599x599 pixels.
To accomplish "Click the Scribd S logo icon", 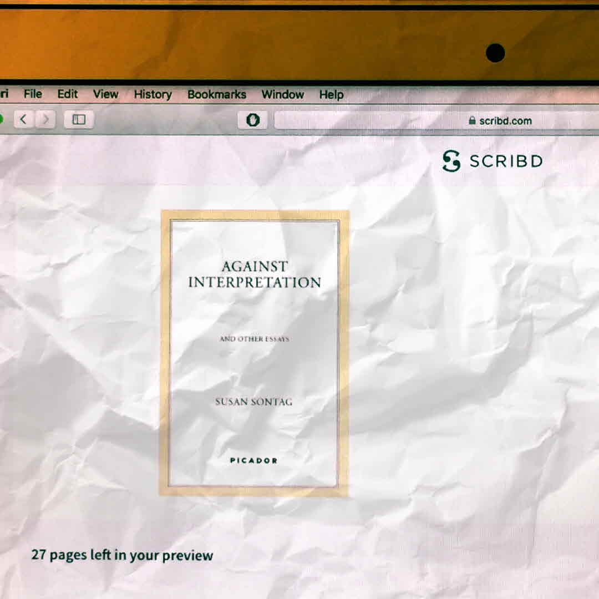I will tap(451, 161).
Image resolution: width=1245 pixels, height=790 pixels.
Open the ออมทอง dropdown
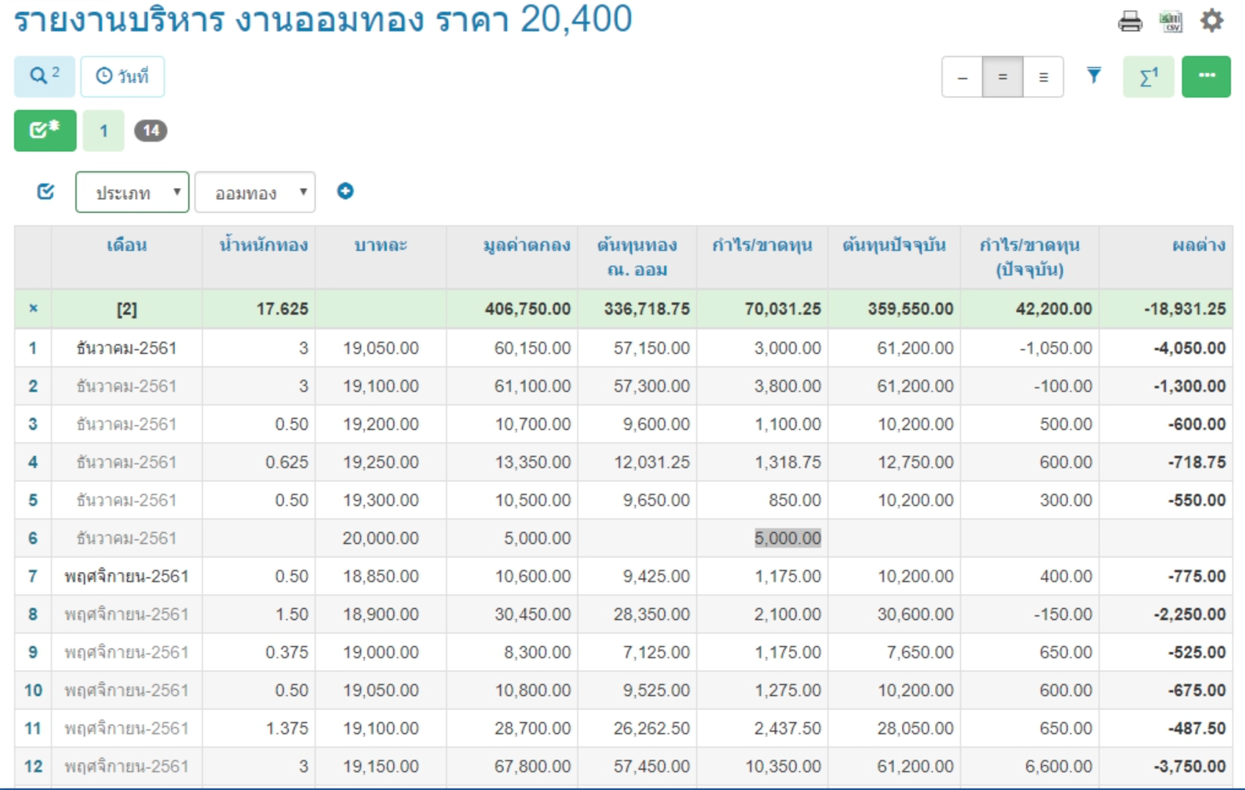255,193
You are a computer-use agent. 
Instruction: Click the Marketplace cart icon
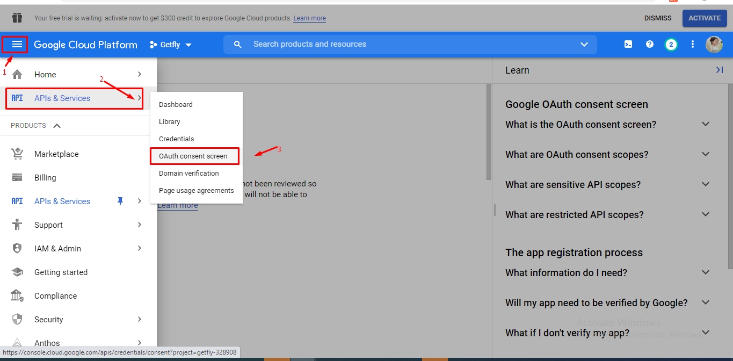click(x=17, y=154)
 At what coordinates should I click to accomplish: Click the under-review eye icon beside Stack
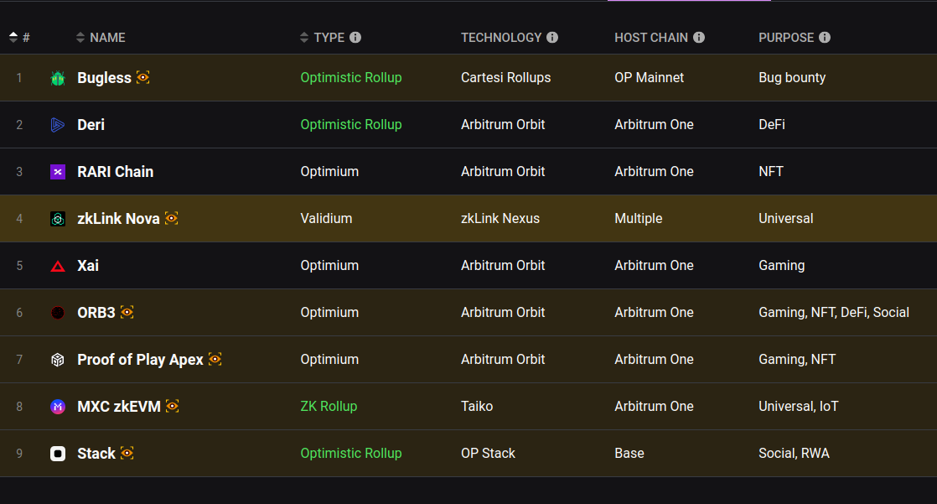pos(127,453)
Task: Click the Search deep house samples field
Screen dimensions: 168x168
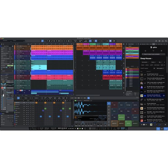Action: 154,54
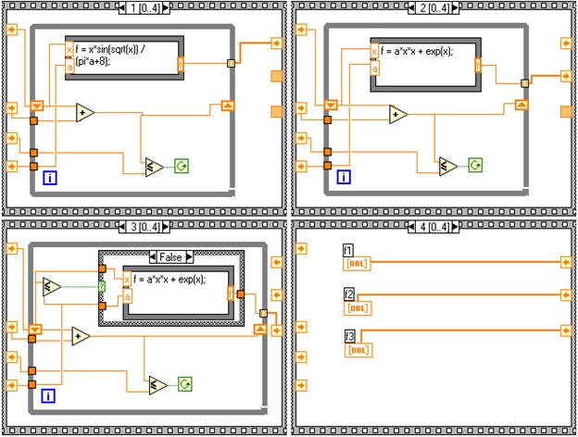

_ _ _

Reproduce word for word the rows from the line containing "Task: Click the" through the end of the rows, both ends included, and leave the pictures out of your answer.

> [Task response]:
Task: Click the Search deep house samples field
Screen dimensions: 168x168
Action: 154,54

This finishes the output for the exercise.